Un troisième auteur, dont le livre peut être et fut réellement appelé un plagiat en forme par tous ceux qui se donnèrent la peine de comparer son petit volume à nos deux volumes, nous imputa comme un crime et nous accusa d’un mensonge gratuit : d’avoir dit que la maladie de Musset fut le delirium tremens, « tandis que les docteurs italiens ne parlaient que de fièvre typhoïde. » Or, nous ne nous sommes permis de prononcer franchement le nom de cette maladie qu’après avoir soumis à un très grand médecin son histoire, l’énumération de tous ses symptômes, et des remèdes prescrits par le docteur Pagello et ses collègues italiens ; il nous dit — ce qui du reste est connu même des non-spécialistes, mais d’un très grand nombre de personnes qui se donnent la peine de lire un peu — qu’à une personne ayant précédemment absorbé beaucoup d’alcool, il suffisait parfois d’une bronchite avec une température de quelque trente-huit degrés, — sans parler déjà d’une maladie telle que le typhus ou quelque congestion plus ou moins sérieuse, — pour avoir immédiatement un violent accès de delirium tremens.

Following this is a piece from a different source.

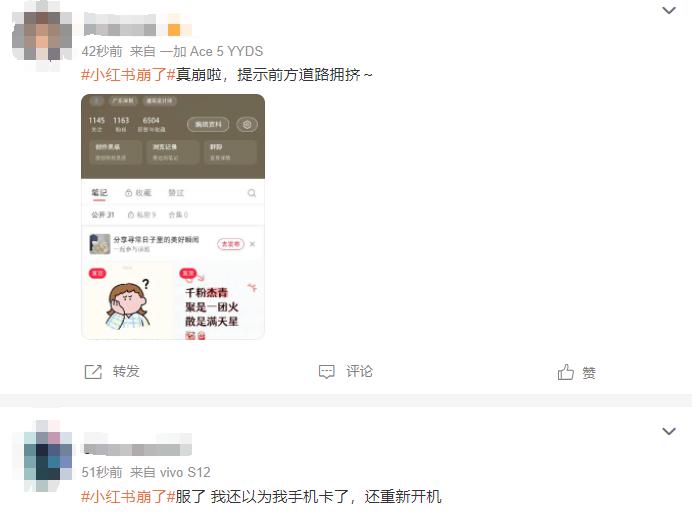Click the second post's #小红书崩了# hashtag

Il nous semble qu’après s’être aussi complètement servi de notre travail, l’auteur en question aurait au moins pu en tirer la conclusion que nous n’aimions pas avancer des faits sans les avoir préalablement vérifiés.

Un auteur anglais a suivi l’exemple de son confrère français, tant pour le soin avec lequel il nous a suivi dans notre étude que pour nous imputer comme un crime de lèse-délicatesse ce même fait.

Tous ces amis de notre travail, ainsi que quelques autres, plus aimables et plus corrects, ne semblent nous considérer que comme un bon manœuvre leur apportant des briques, afin qu’ils puissent — architectes émérites — construire leur bel édifice : une biographie digne de George Sand. Eh bien, nous acceptons avec modestie et reconnaissance ce rôle, car les briques que nous apportons sont bonnes ; on peut en toute confiance les employer à élever un monument solide et qui ne croulera pas. Ce fut là notre but et notre espérance.


Feci quod potui, faciant meliora potentes.
  1. Plusieurs chapitres de ces deux volumes parurent dans des revues et des recueils russes : « George Sand et Napoléon III » (chap. ix), dans le Messager de l’Europe (1904) ; « George Sand et Mickiewicz » (tiré du chap. ii), ibid., en 1907 ; ce même chapitre parut en polonais dans le Kraj (1907) ; « George Sand et les poètes populaires » (chap. iii), dans le Mir Bojiy (1904) ; « Horace et la Revue indépendante » (du même chapitre), dans le recueil « Vers la Lumière (1904) ; « le Centenaire et Claudie » dans la Rousskaya Mysl (1904) ; « George Sand et Herzen » (du chap. viii), ibid. (1910) ; « George Sand et Heine » (du chap. ii), ibid. (1911).